Par ailleurs, la mobilité suscitée par le marché de l'emploi engendre l'éclatement géographique de bon nombre de familles. Ainsi, les solidarités naturelles doivent être compensées par d'autres types de solidarités organisées.
Ce sont autant de raisons qui expliquent l'accroissement du nombre des tutelles et la nécessaire réforme de leur régime.
Toutefois, comme nous l'avons rappelé à maintes reprises, un autre facteur, et non des moindres, doit être pris en compte. La montée de la précarité et de l'exclusion a eu pour effet de voir des mesures de tutelles prononcées à l'encontre de personnes ne présentant aucun trouble mental, ni aucun handicap, mais « seulement » victimes d'exclusion. Or le traitement de leurs difficultés devrait relever de l'aide sociale.
Ce projet de loi vient enfin corriger les excès et le dévoiement du principe même de tutelle en recentrant ce dispositif sur les seules personnes dont les facultés mentales sont réellement altérées. Pour les autres, une mesure d'accompagnement social personnalisé est créée en amont.
La mise sous tutelle pour cause de prodigalité, d'intempérance ou d'oisiveté est désormais supprimée. Le projet de loi vise à redonner toute leur effectivité aux principes fondateurs de la loi du 3 janvier 1968 : nécessité, subsidiarité et proportionnalité des mesures de protection.
Il était urgent, en effet, de réaffirmer que les incapacités ne peuvent avoir qu'un caractère exceptionnel et que seules doivent être prises les mesures d'encadrement strictement nécessaires eu égard à la situation. Il s'agit de restreindre la liberté individuelle dans le cadre de ce qui est strictement nécessaire à la protection de la personne, ce que nous ne pouvons qu'approuver.
Toutefois, même si cette réforme a des effets bénéfiques sur le régime des tutelles, nous ne pouvons nous en satisfaire.
Si le débat en commission mixte paritaire a permis de revenir sur une dangereuse extension de la fiducie aux personnes physiques, en revanche, aucune réponse n'a été apportée à nos interrogations relatives au financement même des mesures d'accompagnement social personnalisé ; le groupe CRC avait déposé des amendements à ce sujet.
Cette mesure d'accompagnement social vient s'ajouter à des transferts de compétences récents vers le département, tels que l'APA ou le RMI, pour lesquels les compensations financières sont loin d'être suffisantes.
Vous comprendrez par conséquent notre scepticisme lorsque le Gouvernement nous assure que cette nouvelle charge sera intégralement compensée aux départements.
Par ailleurs, nous ne pouvons que fermement nous opposer à l'introduction dans le débat sur la protection juridique des majeurs d'amendements qui n'ont strictement aucun rapport avec le texte.

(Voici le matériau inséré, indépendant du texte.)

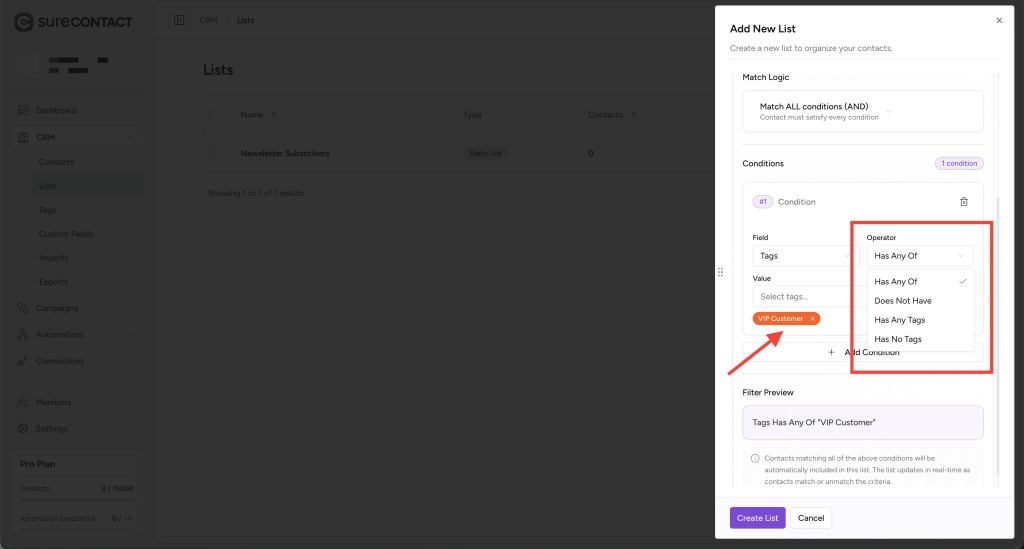Delete condition #1 with the trash icon
The image size is (1024, 549).
[964, 202]
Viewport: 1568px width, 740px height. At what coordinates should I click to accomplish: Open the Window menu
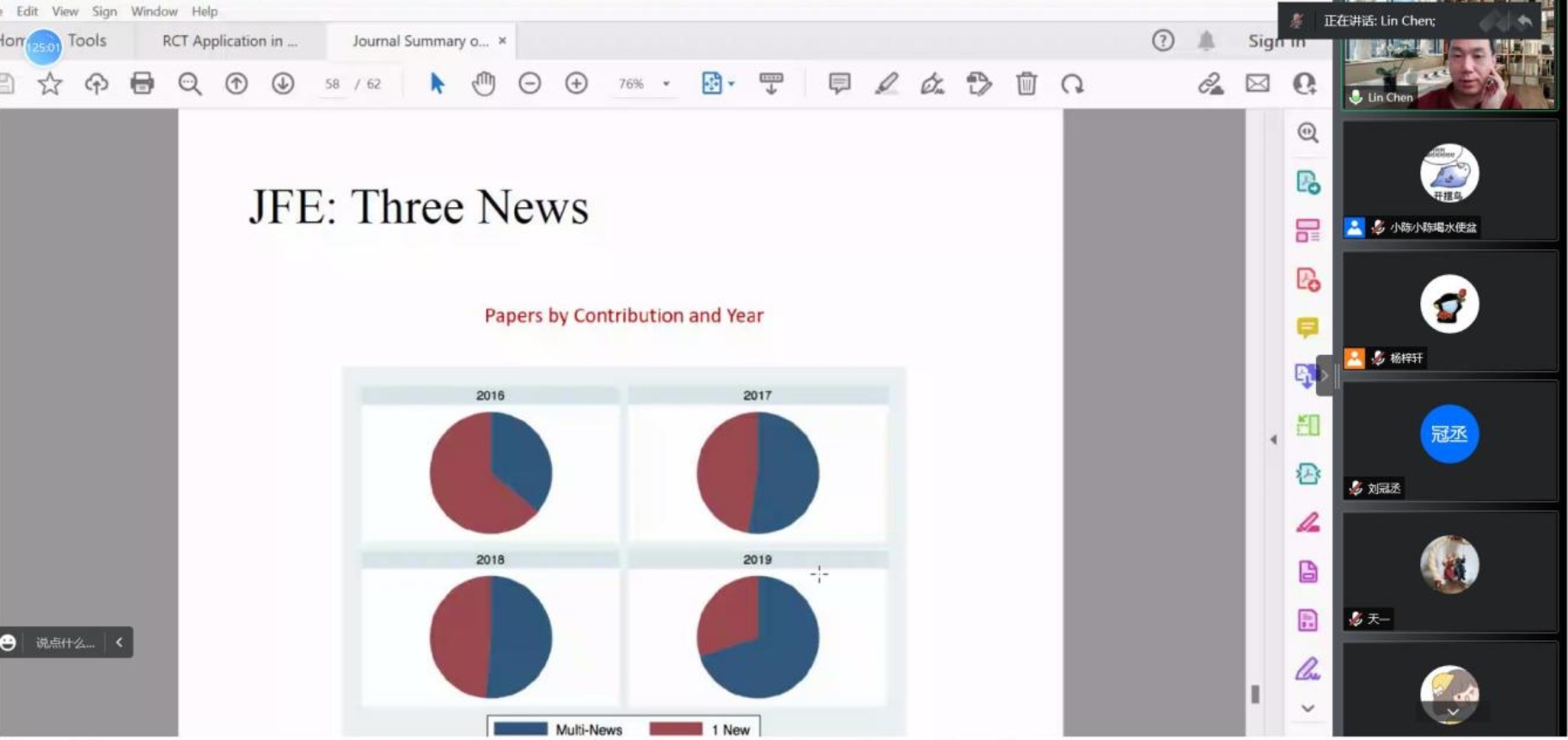tap(154, 11)
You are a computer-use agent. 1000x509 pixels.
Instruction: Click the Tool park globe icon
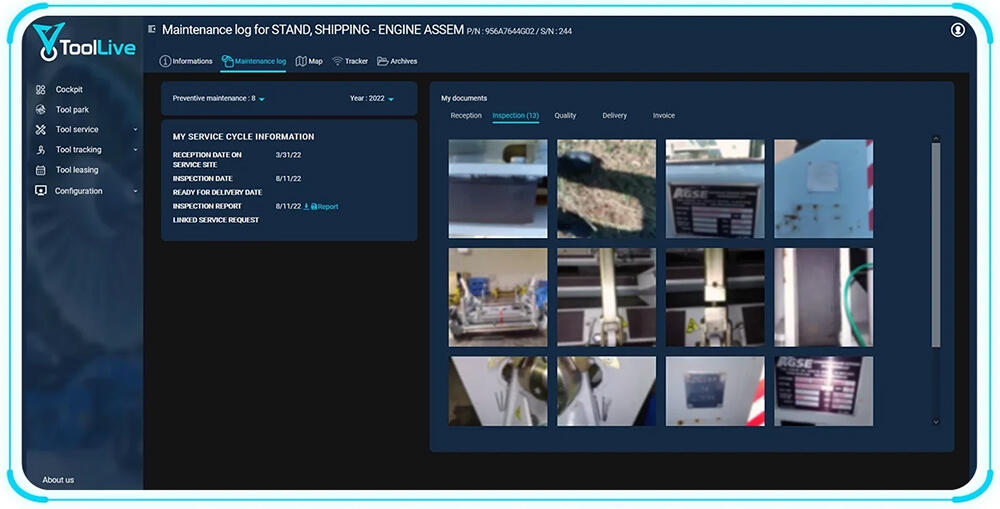[x=41, y=110]
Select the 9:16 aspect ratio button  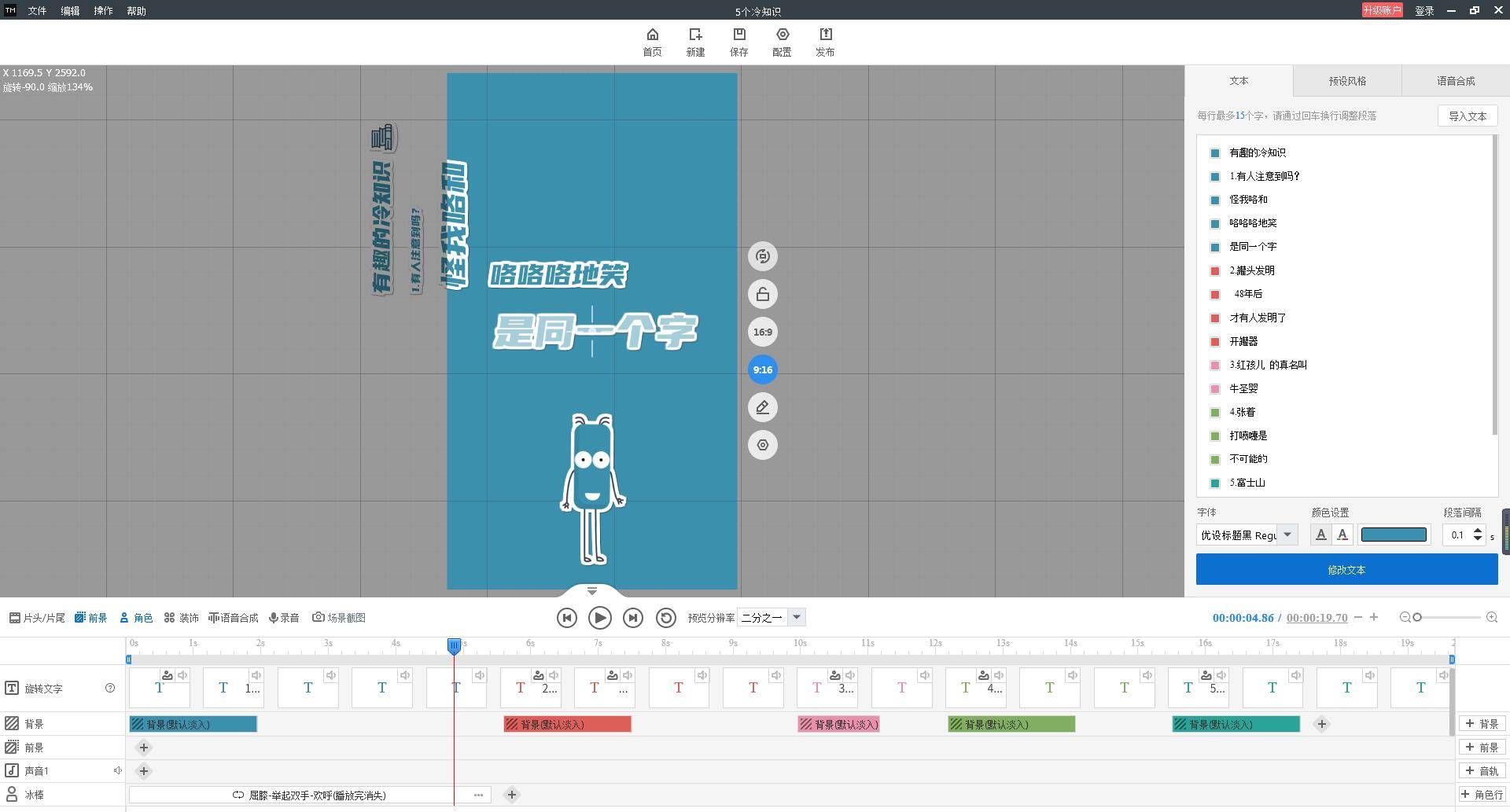(x=762, y=370)
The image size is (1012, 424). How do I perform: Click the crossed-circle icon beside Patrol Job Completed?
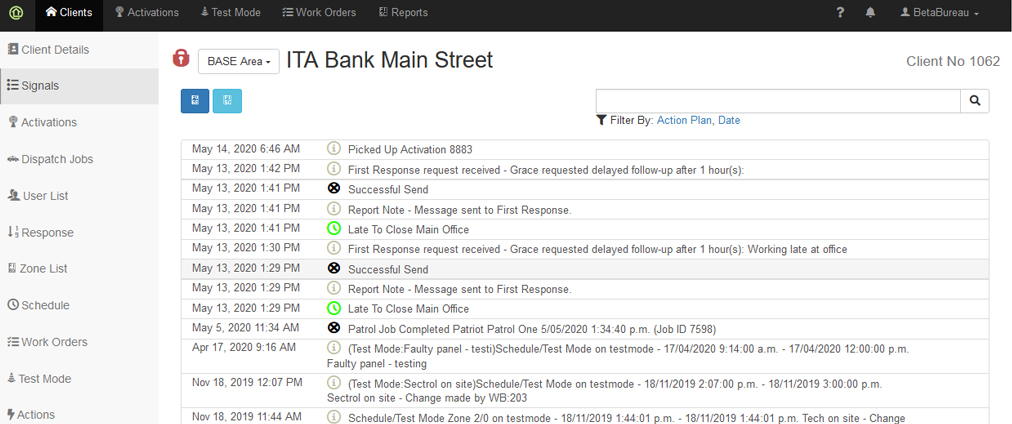coord(334,328)
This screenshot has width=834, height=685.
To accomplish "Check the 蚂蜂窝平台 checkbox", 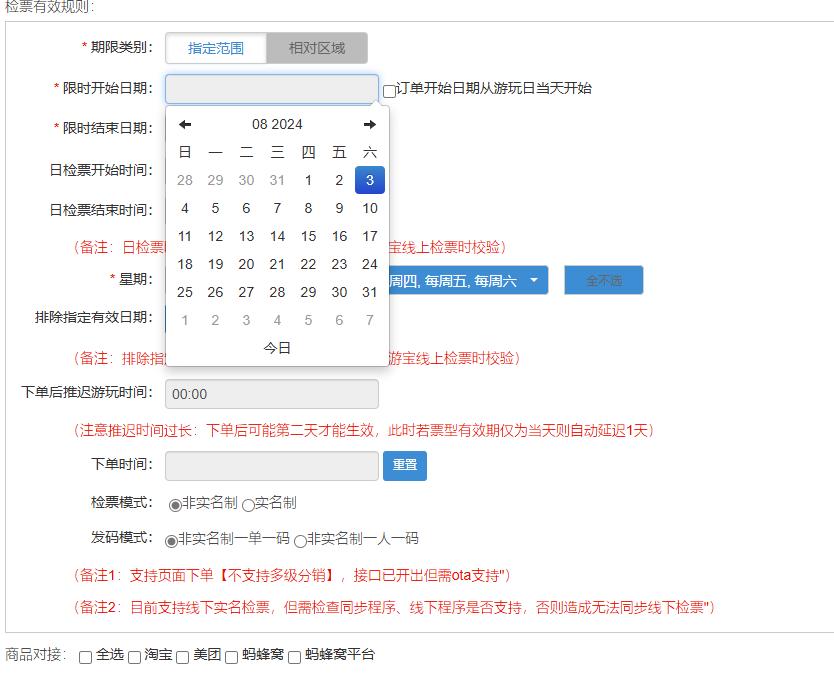I will click(295, 657).
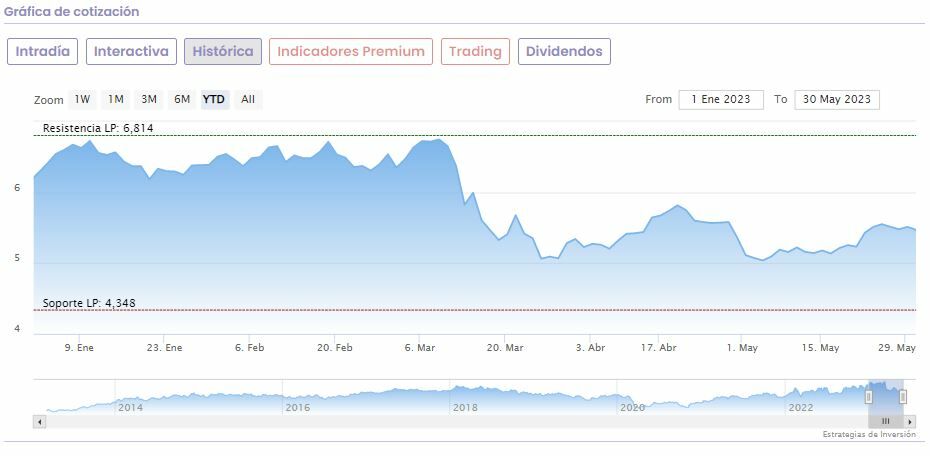This screenshot has height=456, width=930.
Task: Click the To date field
Action: click(x=837, y=99)

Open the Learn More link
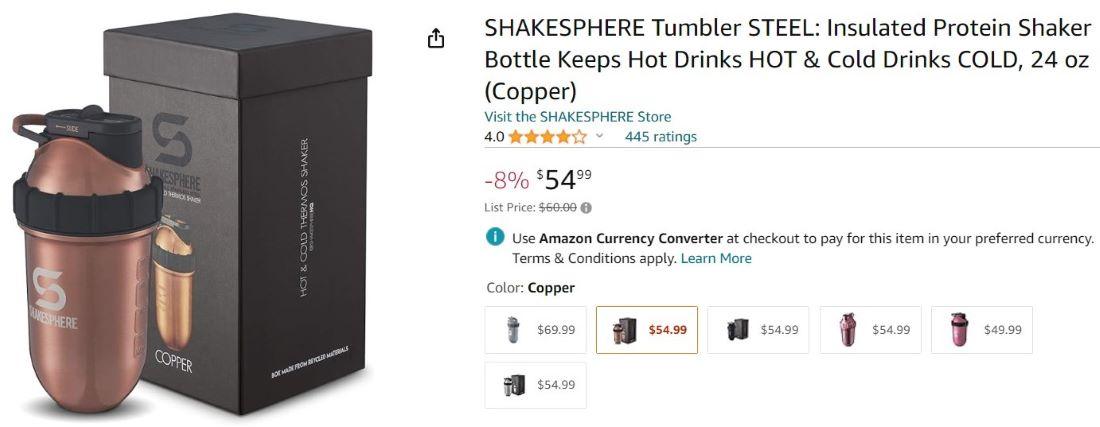(x=716, y=258)
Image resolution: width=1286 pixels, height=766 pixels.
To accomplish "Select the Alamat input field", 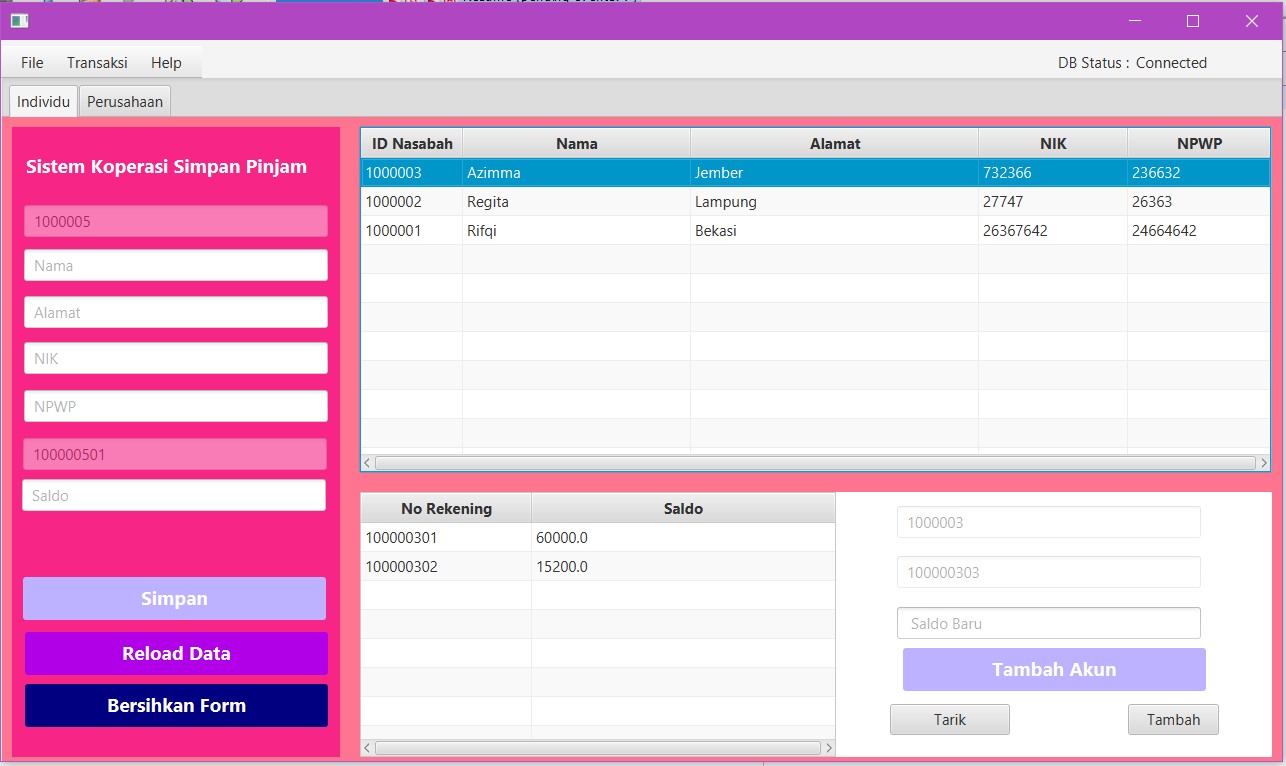I will 175,311.
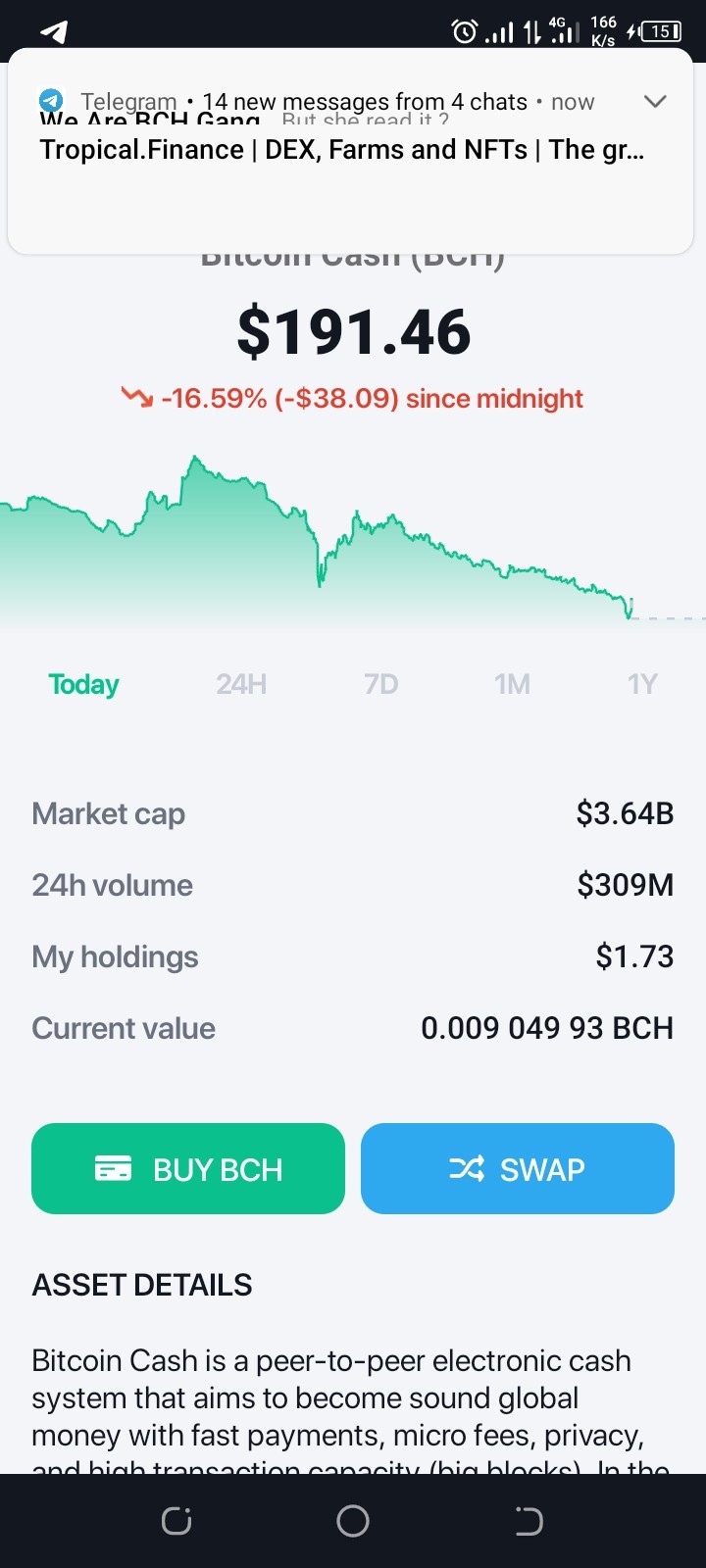This screenshot has height=1568, width=706.
Task: Switch chart to 7D range
Action: (x=381, y=684)
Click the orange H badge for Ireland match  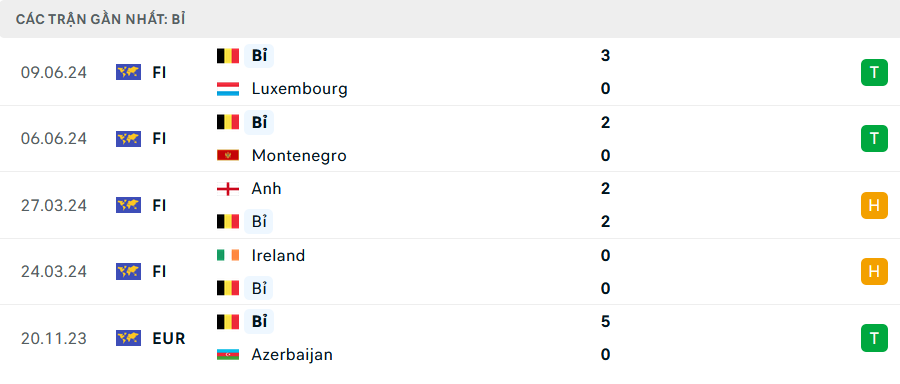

À ce titre, le Gouvernement fait appel à l'indulgence du Parlement et à de prétendus « problèmes à régler » pour déposer des amendements « en toute transparence », nous assure-t-il, à un moment où, pourtant, nul ne les attendait. La méthode est pour le moins pernicieuse : ce texte ayant été déclaré d'urgence, il n'y a pas eu de navette, et une seule lecture a eu lieu dans chaque assemblée.
Ces cavaliers - puisque c'est ainsi qu'il faut les nommer -, dont certains méritaient sans doute de faire l'objet d'un réel débat, ont donc été adoptés sans que nous ayons eu le temps de les examiner réellement.
Il nous paraît inacceptable que sur un texte déclaré d'urgence puissent être déposés des cavaliers tels que celui qui porte sur le transfert aux greffiers des tribunaux de commerce du registre national du commerce et des sociétés, géré jusqu'ici par l'Institut national de la propriété industrielle, l'INPI ;...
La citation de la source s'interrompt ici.